Growing Transformers: Modular Composition and Layer-wise Expansion on a Frozen Substrate

Growing Transformers: Modular Composition and Layer-wise Expansion on a Frozen Substrate

TMLR Paper5477 Authors

27 Jul 2025 (modified: 03 Nov 2025)Rejected by TMLREveryoneRevisionsBibTeXCC BY 4.0

Abstract: The prevailing paradigm for scaling large language models (LLMs) involves monolithic, end-to-end training, a resource-intensive process that lacks flexibility. This paper explores an alternative, constructive scaling paradigm, enabled by the principle of emergent semantics in Transformers with frozen, non-semantic input embeddings. We posit that because high-level meaning is a compositional property of a Transformer's deep layers, not its input vectors, the embedding layer and trained lower layers can serve as a fixed foundation.
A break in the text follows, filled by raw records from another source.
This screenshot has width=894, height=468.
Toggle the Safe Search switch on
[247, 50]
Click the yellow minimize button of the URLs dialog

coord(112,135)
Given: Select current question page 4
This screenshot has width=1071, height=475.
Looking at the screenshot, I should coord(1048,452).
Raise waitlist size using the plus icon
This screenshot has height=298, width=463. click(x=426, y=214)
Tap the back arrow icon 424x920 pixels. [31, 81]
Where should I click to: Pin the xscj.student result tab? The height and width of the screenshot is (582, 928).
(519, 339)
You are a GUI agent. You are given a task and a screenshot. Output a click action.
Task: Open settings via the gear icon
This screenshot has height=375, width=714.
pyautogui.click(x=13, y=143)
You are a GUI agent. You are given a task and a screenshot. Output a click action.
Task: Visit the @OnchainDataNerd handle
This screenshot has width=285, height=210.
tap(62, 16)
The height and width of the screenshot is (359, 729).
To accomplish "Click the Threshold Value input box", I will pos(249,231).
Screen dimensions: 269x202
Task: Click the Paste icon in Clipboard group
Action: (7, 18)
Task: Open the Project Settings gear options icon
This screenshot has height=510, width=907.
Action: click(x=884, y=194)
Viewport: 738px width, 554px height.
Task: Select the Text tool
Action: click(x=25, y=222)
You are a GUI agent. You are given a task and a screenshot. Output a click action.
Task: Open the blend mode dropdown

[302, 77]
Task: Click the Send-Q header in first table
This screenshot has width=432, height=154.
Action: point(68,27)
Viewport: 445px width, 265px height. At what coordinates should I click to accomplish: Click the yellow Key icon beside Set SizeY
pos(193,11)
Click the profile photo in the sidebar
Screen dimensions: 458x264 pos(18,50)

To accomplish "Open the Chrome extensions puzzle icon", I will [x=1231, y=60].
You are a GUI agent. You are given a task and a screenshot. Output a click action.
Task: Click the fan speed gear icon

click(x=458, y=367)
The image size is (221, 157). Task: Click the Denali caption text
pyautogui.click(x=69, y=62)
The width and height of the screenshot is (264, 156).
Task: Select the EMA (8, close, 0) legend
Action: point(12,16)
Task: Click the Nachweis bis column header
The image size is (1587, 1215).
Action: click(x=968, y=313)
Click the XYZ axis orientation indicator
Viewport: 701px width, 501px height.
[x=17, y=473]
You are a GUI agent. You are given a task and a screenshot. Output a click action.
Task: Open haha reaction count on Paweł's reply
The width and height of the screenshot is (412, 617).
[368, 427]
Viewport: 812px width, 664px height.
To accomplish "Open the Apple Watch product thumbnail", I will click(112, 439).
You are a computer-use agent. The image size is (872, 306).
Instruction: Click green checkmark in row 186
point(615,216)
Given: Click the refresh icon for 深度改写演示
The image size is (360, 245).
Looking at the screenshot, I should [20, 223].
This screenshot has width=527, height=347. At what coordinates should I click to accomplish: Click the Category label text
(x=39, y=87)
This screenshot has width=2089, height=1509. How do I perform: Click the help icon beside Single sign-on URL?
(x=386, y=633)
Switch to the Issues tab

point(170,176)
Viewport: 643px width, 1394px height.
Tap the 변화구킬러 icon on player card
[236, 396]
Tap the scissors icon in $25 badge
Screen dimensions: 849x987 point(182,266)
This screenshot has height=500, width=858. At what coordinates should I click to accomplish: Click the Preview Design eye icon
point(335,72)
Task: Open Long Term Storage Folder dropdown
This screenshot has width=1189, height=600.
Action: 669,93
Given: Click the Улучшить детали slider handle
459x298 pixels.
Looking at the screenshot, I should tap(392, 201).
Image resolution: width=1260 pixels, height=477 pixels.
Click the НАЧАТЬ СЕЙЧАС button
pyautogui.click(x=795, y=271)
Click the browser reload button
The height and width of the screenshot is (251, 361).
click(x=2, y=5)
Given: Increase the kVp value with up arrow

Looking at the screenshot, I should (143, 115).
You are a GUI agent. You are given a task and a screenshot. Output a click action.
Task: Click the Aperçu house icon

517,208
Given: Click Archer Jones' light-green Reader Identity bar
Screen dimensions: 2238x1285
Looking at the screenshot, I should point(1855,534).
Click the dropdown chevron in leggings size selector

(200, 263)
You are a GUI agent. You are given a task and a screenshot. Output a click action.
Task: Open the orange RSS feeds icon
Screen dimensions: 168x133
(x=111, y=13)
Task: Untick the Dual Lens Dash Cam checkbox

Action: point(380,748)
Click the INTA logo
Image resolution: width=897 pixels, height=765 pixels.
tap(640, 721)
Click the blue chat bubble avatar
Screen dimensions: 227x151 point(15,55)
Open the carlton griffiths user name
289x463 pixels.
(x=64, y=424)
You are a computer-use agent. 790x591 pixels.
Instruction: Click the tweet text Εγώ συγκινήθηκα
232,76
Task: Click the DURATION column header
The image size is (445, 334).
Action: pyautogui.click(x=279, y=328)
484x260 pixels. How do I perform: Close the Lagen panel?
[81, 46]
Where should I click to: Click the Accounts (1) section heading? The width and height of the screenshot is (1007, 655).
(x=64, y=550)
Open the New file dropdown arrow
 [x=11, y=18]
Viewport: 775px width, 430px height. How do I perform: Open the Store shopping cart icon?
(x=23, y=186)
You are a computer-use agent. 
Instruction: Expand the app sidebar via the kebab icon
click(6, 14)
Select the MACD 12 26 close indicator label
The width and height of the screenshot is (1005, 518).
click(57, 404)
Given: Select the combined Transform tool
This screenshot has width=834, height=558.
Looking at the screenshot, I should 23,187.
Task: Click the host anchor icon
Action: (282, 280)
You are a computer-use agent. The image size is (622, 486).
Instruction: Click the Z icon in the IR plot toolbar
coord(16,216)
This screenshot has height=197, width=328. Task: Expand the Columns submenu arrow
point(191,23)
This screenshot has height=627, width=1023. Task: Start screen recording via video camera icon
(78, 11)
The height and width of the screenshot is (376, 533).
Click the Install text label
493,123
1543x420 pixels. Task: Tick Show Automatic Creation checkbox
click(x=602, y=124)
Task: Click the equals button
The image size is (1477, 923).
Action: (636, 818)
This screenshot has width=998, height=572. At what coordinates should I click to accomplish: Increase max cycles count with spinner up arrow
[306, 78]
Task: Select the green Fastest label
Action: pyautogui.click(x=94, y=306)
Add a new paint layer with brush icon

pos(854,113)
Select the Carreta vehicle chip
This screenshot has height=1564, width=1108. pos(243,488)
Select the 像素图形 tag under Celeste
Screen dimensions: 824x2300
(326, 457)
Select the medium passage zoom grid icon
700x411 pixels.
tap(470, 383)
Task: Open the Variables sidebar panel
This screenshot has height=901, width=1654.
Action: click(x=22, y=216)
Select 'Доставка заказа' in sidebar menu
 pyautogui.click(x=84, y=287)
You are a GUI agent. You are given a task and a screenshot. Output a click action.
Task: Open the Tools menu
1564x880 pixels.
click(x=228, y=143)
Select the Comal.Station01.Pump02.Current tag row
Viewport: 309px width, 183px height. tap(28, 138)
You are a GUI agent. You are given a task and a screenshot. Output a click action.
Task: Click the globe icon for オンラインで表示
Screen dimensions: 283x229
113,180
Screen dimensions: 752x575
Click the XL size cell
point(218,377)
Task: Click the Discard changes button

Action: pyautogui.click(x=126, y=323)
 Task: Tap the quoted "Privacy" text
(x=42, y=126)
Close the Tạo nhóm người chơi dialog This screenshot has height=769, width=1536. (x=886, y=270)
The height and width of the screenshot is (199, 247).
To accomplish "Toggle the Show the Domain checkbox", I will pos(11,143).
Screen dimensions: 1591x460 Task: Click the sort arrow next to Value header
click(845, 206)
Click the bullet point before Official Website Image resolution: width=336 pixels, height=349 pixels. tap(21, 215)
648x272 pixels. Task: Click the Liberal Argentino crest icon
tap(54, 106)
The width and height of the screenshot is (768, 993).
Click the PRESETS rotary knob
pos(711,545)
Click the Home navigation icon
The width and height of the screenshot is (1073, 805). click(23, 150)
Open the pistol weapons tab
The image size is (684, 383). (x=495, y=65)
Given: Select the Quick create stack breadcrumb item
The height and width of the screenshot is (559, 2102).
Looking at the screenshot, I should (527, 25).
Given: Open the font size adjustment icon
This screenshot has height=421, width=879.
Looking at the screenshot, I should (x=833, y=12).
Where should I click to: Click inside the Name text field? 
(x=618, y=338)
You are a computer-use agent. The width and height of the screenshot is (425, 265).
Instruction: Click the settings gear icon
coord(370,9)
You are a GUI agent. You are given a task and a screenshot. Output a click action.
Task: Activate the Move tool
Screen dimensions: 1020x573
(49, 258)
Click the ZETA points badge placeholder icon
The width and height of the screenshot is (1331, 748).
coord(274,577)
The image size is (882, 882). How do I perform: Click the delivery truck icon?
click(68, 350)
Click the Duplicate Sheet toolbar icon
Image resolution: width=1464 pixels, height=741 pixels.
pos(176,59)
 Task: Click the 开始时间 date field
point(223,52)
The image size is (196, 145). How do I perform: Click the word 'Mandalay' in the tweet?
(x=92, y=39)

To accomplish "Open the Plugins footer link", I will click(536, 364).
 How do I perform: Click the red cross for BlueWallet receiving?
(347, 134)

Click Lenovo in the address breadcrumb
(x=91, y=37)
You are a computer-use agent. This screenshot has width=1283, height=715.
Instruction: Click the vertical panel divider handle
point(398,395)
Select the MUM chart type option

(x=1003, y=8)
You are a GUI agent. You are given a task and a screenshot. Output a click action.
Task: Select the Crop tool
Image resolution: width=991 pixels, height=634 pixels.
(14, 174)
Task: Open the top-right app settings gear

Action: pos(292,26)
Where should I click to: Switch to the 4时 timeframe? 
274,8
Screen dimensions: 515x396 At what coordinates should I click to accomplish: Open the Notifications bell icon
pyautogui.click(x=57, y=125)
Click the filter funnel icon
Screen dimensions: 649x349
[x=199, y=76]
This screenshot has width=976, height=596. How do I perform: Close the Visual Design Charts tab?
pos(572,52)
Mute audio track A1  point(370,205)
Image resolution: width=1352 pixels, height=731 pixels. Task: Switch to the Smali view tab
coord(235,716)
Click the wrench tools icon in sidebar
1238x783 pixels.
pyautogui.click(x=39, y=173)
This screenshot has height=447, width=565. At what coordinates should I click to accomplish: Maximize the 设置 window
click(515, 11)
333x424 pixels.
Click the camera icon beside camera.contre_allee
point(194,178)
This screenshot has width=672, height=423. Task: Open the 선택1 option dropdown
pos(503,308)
This liberates backpropagation to focus solely on newly added components, making incremental growth viable. We operationalize this with a layer-wise constructive methodology that combines strict layer freezing in early stages with efficient, holistic fine-tuning of the entire model stack via low-rank adaptation (LoRA) as complexity increases. This method not only demonstrates stable convergence but also reveals a direct correlation between model depth and the emergence of complex reasoning abilities, such as those required for SQuAD, which are absent in shallower models. In a controlled study, our constructively grown model rivals the performance of a monolithically trained baseline of the same size, validating the efficiency and efficacy of the approach. Our findings suggest a path towards a paradigm shift from monolithic optimization towards a more biological or constructive model of AI development. This opens a path for more resource-efficient scaling, continual learning, and a more modular approach to building powerful AI systems. We release all code and models to facilitate further research.

Submission Length: Long submission (more than 12 pages of main content)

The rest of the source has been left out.